Por: diario | 1 mês atrás

 

Luana Abreu

 

A atuação da Polícia Militar Rodoviária de Taió em aplicação de multas e apreensão de veículos por irregularidades tem sido tema de discussão por parte de alguns motoristas que utilizam a SC-114. De um lado, os condutores afirmam que há abuso de autoridade. De outro, os policiais argumentam que apenas seguem o Código de Trânsito Brasileiro.

 

As acusações, por parte dos motoristas, são as mais variadas possíveis. Um homem que preferiu não se identificar conta que a mãe teve o carro apreendido porque não portava o licenciamento do veículo impresso. O documento teria sido apresentado aos policias em questão de minutos e mesmo assim o carro foi guinchado e levado para o pátio conveniado com a PMRv.

 

Em outro depoimento, mais um cidadão que não quis se identificar contou que foi abordado pelos policiais que solicitaram a ele apresentação da carteira de habilitação. Durante a abordagem, o cidadão teria apresentado a versão digital da CNH, que segundo ele, não foi aceita pelos policiais com a justificativa de que a legislação ainda não permitia a validação do documento daquela forma.
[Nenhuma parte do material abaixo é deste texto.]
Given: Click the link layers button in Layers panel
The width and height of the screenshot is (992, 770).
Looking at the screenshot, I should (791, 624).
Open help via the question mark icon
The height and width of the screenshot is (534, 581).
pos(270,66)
O motorista conseguiu evitar a multa depois de apresentar a versão impressa.

 

Recentemente o administrador de empresas, Flávio Rohden, fez um pedido de informação ao comando da PMRv de Santa Catarina. No documento, ele questionou a transparência do serviço prestado pelo guincho ao posto da Polícia Minitar Rodoviária de Taió. Além disso, a situação dos veículos utilizados para rebocar outros carros também foi citada. “Os próprios veículos do guincho deveriam ser apreendidos pela Polícia por emissão de gases do escapamento, por exemplo, e por andar com a sirene ligada, o que é permitido somente em veículos de urgência e emergência ”, comenta.

 

Segundo Flávio, a percepção que os motoristas têm ao serem abordados e multados é de que haja uma espécie de acordo entre polícia e proprietário do guincho.

 

Polícia Militar Rodoviária

 

Em entrevista ao DAV, o sargento Derli Pereira Alves, conta que o posto de Taió da PMRv já foi questionado pelo Ministério Público sobre o assunto. As justificativas foram que os policiais seguem somente as orientações do comando geral da PMRv baseados no Código de Trânsito Brasileiro (CTB). Na ocasião, o processo foi arquivado pelo MP.

 

Com relação à prestação de serviço do guincho, o sargento explica de que a empresa é contratada para fazer o trabalho através de processo de licitação realizado pelo Governo do Estado. De acordo com ele, os pagamentos dos serviços e diárias são feitos pelos proprietários dos veículos apreendidos por meio de boleto. “Quem faz o preço sobre o serviço é o Governo e não o guincho. A empresa contratada na licitação foi aquela que apresentou o menor valor para prestar o serviço”, explica.
Câmeras de segurança

 

Outro ponto questionado pelos motoristas é com relação as câmeras de segurança que ficam instaladas no portal de acesso à cidade. As dúvidas são referentes a responsabilidade dos equipamentos que tem um leitor de placas e identificam se a situação do veículo é regular ou não.

 

Alves explica que as câmeras foram instaladas pelo Governo do Estado e podem identificar além da documentação atrasada, situações de veículos furtados ou roubados ou carros que podem ser utilizados para a prática de crimes como o tráfico de drogas, por exemplo. “ A principal função dessas câmeras é otimizar o nosso trabalho, já que hoje temos pouco efetivo para realizar as fiscalizações e atendimentos emergenciais”, comenta. “O povo sempre deixa as coisas para última hora e acha que nunca está errado”, completa.